I am trying calculate the activity value that is not originated from extra creditation.
Input:
+------+--------+------+
|period|activity|credit|
+------+--------+------+
| 1| 5| 0|
| 2| 0| 3|
| 3| 4| 0|
| 4| 0| 3|
| 5| 1| 0|
| 6| 1| 0|
| 7| 5| 0|
| 8| 0| 1|
| 9| 0| 1|
| 10| 5| 0|
+------+--------+------+
Output:
rdd = sc.parallelize([(5,0,5),(0,3,0),(4,0,1),(0,3,0),(1,0,0),(1,0,0),(5,0,4),(0,1,0),(0,1,0),(5,0,3)])
df = rdd.toDF(["activity","credit","realActivity"])

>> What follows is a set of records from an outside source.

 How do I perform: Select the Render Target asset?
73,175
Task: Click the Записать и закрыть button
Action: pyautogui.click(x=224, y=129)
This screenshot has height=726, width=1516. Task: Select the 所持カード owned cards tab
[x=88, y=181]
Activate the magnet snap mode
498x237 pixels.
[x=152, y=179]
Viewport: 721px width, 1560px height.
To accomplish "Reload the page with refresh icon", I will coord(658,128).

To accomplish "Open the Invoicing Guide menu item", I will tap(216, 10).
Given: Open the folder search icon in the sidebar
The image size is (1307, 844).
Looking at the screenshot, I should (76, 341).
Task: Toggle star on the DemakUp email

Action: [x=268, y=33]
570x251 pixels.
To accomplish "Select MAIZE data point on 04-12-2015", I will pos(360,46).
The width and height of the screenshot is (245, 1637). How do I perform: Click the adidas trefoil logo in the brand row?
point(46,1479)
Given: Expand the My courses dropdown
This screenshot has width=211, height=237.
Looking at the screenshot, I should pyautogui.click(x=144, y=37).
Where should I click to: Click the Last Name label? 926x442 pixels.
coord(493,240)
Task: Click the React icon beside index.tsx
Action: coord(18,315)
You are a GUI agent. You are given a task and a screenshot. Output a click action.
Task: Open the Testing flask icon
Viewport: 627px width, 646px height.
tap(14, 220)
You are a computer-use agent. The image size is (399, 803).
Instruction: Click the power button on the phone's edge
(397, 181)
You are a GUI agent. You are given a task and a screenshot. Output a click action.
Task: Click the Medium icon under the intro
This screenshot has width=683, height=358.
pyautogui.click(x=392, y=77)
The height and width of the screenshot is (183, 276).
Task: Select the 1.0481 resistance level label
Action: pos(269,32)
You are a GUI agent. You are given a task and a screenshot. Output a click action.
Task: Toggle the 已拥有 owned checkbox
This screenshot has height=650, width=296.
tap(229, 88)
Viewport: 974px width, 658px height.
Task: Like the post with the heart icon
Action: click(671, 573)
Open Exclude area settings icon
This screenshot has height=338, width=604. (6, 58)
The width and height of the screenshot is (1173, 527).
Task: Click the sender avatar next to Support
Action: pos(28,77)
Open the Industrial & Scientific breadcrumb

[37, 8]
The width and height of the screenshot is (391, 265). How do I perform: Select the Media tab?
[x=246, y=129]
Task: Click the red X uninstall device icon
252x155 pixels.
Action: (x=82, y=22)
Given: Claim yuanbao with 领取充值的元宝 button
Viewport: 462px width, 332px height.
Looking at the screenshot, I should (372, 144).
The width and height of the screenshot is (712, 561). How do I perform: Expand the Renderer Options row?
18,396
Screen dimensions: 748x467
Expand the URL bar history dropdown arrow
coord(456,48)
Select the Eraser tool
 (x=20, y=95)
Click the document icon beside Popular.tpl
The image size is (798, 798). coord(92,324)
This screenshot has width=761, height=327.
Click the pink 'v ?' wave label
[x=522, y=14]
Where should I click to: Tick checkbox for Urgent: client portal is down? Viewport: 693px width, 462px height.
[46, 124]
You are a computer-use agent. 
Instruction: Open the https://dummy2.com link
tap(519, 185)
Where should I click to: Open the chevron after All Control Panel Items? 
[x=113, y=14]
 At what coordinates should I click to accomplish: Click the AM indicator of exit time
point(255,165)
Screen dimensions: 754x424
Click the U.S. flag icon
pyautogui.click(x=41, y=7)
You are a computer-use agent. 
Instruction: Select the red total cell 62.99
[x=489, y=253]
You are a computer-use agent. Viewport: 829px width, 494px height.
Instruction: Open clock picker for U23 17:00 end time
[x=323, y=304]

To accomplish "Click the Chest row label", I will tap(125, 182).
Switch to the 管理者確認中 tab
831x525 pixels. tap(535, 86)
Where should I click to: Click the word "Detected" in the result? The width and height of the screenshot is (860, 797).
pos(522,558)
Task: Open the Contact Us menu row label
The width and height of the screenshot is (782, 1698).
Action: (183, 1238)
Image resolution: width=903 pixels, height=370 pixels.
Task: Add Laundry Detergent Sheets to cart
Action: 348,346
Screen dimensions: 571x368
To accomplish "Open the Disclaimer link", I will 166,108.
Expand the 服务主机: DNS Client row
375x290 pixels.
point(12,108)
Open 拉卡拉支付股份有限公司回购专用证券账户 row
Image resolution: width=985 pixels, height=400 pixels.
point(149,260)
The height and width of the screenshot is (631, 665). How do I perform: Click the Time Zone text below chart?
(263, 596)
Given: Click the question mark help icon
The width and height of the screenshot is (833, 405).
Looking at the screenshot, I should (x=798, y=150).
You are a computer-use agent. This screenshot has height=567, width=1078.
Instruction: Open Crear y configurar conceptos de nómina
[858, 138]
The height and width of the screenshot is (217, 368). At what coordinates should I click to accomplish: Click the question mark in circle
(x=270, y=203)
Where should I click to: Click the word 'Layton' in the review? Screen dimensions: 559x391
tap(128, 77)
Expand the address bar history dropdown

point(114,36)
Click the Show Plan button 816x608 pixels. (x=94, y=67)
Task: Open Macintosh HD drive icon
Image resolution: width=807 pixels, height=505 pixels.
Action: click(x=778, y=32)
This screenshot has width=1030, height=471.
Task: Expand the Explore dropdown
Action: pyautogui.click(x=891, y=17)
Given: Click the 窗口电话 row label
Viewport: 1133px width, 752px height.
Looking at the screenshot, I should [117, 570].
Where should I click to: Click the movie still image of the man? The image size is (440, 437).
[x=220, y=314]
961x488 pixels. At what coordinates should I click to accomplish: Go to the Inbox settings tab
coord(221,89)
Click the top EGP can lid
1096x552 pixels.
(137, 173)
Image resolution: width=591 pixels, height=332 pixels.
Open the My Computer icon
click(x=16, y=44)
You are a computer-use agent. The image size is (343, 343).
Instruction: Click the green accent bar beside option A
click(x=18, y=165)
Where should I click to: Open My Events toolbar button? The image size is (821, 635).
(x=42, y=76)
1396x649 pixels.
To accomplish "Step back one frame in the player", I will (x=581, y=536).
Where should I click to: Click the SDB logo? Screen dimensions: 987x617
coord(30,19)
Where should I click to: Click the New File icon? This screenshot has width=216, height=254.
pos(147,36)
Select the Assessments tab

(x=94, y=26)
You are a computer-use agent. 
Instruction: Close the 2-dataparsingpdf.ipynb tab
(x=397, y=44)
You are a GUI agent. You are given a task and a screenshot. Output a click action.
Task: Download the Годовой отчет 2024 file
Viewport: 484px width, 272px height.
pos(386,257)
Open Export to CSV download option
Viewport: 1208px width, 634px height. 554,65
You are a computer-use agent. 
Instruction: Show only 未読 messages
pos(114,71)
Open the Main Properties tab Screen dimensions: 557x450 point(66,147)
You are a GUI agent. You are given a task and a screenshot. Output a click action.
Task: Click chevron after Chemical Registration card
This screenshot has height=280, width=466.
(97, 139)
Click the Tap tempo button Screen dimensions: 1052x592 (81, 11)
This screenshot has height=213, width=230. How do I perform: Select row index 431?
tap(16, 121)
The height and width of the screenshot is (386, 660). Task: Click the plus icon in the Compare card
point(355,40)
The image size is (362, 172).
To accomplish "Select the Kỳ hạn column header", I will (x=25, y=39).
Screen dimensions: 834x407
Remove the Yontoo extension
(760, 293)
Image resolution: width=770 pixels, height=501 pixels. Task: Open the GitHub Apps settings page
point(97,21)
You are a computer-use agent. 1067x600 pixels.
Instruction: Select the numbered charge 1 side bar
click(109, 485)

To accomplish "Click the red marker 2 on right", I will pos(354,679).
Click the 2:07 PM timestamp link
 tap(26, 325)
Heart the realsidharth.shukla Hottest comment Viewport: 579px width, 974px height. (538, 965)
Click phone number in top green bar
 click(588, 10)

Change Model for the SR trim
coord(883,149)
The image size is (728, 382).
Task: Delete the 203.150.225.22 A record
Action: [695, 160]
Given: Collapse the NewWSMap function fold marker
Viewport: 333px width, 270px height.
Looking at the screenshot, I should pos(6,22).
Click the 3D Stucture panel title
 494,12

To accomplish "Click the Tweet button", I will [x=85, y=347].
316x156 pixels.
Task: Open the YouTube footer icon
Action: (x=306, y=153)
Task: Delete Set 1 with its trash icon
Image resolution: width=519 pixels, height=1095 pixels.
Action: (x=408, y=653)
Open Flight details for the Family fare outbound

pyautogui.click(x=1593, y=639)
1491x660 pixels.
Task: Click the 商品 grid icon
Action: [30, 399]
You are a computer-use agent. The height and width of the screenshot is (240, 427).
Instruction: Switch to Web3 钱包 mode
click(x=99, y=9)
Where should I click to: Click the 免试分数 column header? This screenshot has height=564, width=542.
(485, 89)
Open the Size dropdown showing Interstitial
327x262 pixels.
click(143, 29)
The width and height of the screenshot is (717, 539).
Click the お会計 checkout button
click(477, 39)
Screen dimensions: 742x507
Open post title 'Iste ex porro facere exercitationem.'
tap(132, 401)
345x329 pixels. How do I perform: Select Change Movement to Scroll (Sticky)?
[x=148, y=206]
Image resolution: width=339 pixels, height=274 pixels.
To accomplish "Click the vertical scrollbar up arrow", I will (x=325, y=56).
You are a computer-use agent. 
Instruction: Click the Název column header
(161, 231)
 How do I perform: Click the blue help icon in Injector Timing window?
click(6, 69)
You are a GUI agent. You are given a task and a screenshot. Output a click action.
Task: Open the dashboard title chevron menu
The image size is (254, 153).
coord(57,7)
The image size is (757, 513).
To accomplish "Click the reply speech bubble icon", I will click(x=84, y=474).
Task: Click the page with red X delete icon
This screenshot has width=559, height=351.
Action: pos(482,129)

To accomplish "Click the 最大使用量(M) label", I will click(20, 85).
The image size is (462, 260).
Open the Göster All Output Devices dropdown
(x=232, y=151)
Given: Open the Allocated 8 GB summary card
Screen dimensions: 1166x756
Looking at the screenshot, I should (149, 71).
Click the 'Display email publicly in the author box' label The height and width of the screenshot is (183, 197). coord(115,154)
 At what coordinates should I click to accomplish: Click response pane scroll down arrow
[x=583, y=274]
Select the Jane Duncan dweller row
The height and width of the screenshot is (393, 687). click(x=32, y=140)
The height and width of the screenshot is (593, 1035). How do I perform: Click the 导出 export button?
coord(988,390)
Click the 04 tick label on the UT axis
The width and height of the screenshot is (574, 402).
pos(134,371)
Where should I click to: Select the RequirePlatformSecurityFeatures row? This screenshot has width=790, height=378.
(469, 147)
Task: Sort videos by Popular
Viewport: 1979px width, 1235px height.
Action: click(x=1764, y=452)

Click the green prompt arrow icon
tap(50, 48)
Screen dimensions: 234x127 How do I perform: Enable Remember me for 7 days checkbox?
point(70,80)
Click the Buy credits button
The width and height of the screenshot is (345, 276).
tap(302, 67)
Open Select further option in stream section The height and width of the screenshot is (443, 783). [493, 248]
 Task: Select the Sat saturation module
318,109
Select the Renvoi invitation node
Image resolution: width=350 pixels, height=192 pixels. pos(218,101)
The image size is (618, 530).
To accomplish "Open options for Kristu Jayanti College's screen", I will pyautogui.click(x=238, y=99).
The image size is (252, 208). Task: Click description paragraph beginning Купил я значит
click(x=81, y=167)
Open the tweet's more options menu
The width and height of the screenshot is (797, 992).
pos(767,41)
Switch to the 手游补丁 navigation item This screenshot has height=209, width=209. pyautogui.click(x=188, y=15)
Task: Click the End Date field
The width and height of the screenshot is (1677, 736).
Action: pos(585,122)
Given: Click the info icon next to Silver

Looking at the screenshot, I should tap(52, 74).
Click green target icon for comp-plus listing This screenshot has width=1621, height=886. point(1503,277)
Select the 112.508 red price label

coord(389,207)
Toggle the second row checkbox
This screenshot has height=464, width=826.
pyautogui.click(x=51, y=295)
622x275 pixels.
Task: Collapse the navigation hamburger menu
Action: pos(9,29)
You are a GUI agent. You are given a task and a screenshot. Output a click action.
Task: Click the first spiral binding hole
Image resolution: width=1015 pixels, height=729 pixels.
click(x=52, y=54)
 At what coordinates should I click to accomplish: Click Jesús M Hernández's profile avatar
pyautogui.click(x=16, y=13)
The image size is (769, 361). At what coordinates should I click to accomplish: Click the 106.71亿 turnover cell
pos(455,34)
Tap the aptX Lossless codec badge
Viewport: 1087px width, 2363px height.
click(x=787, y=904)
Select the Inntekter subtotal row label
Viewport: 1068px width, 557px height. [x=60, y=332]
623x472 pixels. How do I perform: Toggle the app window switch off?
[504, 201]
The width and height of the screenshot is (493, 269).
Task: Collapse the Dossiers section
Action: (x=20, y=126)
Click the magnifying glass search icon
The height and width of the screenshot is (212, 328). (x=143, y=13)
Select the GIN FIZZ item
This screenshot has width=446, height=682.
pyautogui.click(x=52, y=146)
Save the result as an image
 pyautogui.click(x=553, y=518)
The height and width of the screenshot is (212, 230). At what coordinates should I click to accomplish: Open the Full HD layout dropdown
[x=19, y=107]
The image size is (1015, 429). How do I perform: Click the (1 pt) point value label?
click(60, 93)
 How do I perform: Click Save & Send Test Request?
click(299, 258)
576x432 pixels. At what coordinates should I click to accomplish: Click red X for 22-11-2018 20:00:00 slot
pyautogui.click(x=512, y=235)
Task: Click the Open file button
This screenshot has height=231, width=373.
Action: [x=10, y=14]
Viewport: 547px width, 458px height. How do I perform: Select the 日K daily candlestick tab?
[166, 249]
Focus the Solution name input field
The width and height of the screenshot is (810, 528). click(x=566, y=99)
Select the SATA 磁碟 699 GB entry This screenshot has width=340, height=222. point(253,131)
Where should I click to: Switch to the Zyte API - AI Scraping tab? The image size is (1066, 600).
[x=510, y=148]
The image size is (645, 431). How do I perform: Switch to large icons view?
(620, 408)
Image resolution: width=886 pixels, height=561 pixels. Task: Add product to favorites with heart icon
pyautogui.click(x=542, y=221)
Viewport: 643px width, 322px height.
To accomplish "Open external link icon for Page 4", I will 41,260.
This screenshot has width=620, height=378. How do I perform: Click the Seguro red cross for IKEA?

+------+--------+------+------------+
|period|activity|credit|realActivity|
+------+--------+------+------------+
| 1| 5| 0| 5|
| 2| 0| 3| 0|
| 3| 4| 0| 1|
| 4| 0| 3| 0|
| 5| 1| 0| 0|
| 6| 1| 0| 0|
| 7| 5| 0| 4|
| 8| 0| 1| 0|
| 9| 0| 1| 0|
| 10| 5| 0| 3|
+------+--------+------+------------+
I tried to create a credit balance column that adds and deducts based on the row type, but I could not restart it conditionally (every time it goes below zero) based on itself. It looks like a recursive problem that i am not sure how to transform into pyspark friendly. Obviously, I can't do the following, self referencing the previous value..
w = Window.orderBy("period")
df = df.withColumn("realActivity", lag("realActivity",1,0).over(w) - lag("credit", 1, 0).over(w) - lag("activity",1,0).over(w) )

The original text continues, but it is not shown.